3. Preparation method:
In a reaction bottle equipped with a stirrer and a reflux condenser, add 155 mL of 95% ethanol, and slowly add 150 g of concentrated sulfuric acid while cooling in an ice-water bath. , then add 75g (0.64mol) of benzylnitrile (2), and heat to reflux with stirring for 8 hours. After cooling, pour into 400g ice water, separate the organic layer, add 75mL of diethyl ether, wash with saturated sodium bicarbonate solution, water, and dry over anhydrous calcium sulfate. Steam off the ether. The residue was continued to be distilled, and the fractions at 225-229°C were collected to obtain about 90g of ethyl phenylacetate (1), with a yield of 86%. [1]
4. Preparation method:
In a reaction flask equipped with a stirrer, thermometer and dropping funnel , add 0.2 mol of diphenylcadmium, 60 mL of dry THF, cool in an ice bath, and slowly add dropwise a solution of 16.7 g (0.1 mol) of ethyl bromoacetate (2) dissolved in 15 mL of THF while stirring.

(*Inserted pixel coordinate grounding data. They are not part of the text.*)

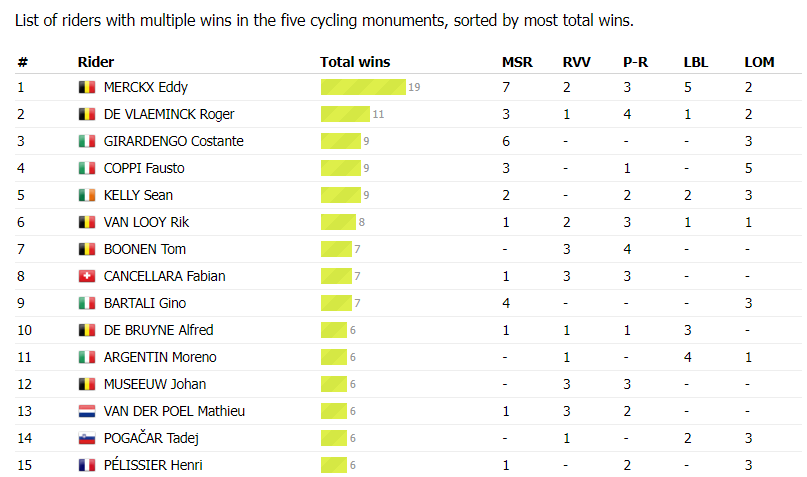807x477 pixels.
Task: Open ARGENTIN Moreno rider page
Action: [159, 357]
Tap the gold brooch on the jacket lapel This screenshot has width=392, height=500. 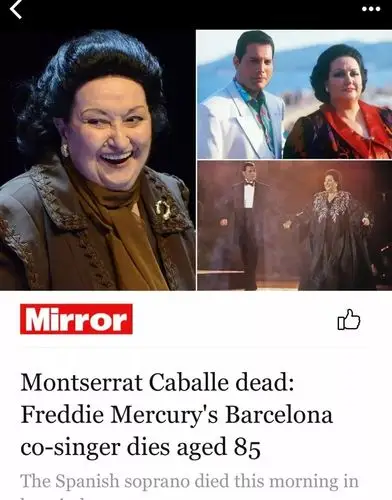pos(164,209)
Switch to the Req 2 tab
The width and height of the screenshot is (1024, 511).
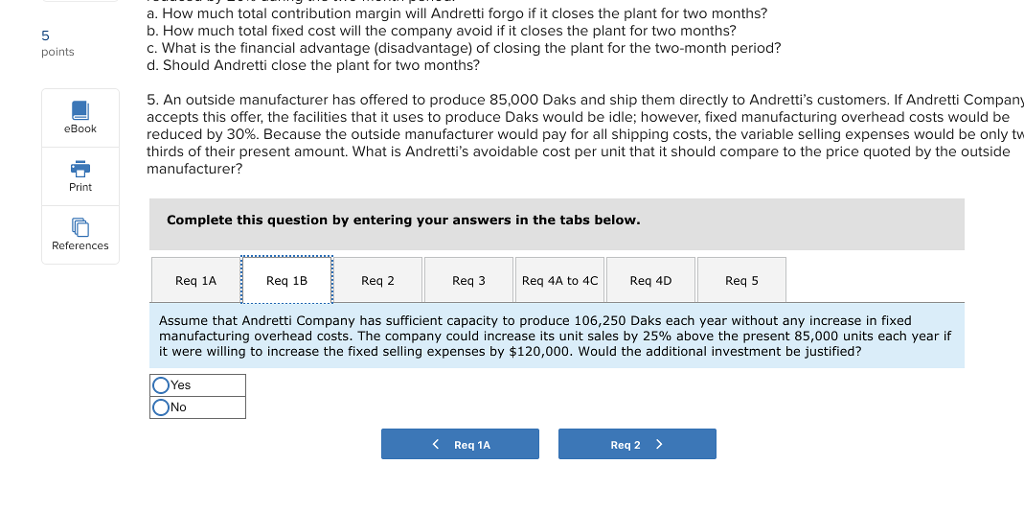(377, 280)
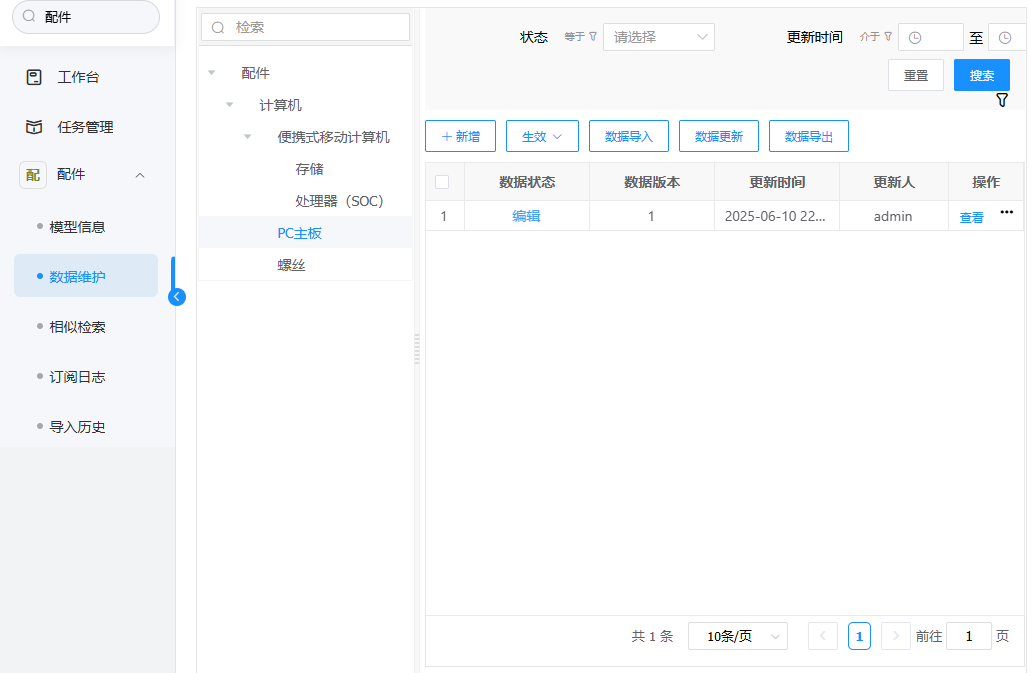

After the addition was completed, the reaction was continued to stir for 10 h in the ice bath. Add excess saturated aqueous ammonium chloride solution for hydrolysis. Steam distillation. Start collecting 150mL, which is mainly THF, and there is almost no residue after concentration. Collect another 400 mL as the second fraction. The final fraction does not contain carbonyl compounds but does contain biphenyl. The second fraction was extracted with diethyl ether and distilled under reduced pressure. The fraction at 66-71℃/80-133Pa was collected to obtain 8.6g of compound (1) with a yield of 53%. [2]
Purpose
1. This product is a synthetic fragrance with a distinct and sweet rose fragrance. It is widely used in the flavors of cigarettes, soaps, and daily cosmetics. A small amount is used in white roses, and a trace amount is used in the flavors of orange blossom, sweet beans, and honey fruits. It is suitable for Havana-type grass flavors. In the pharmaceutical industry, this product is used to produce the barbiturate hypnotic drug luminal, and can also be used as a solvent.
2. It can be used in food flavor formulations, mainly used to prepare honey-flavored and fruity flavors. It can also be used in tobacco flavor formulations.
3. Commonly used in baked goods, candies, and puddings.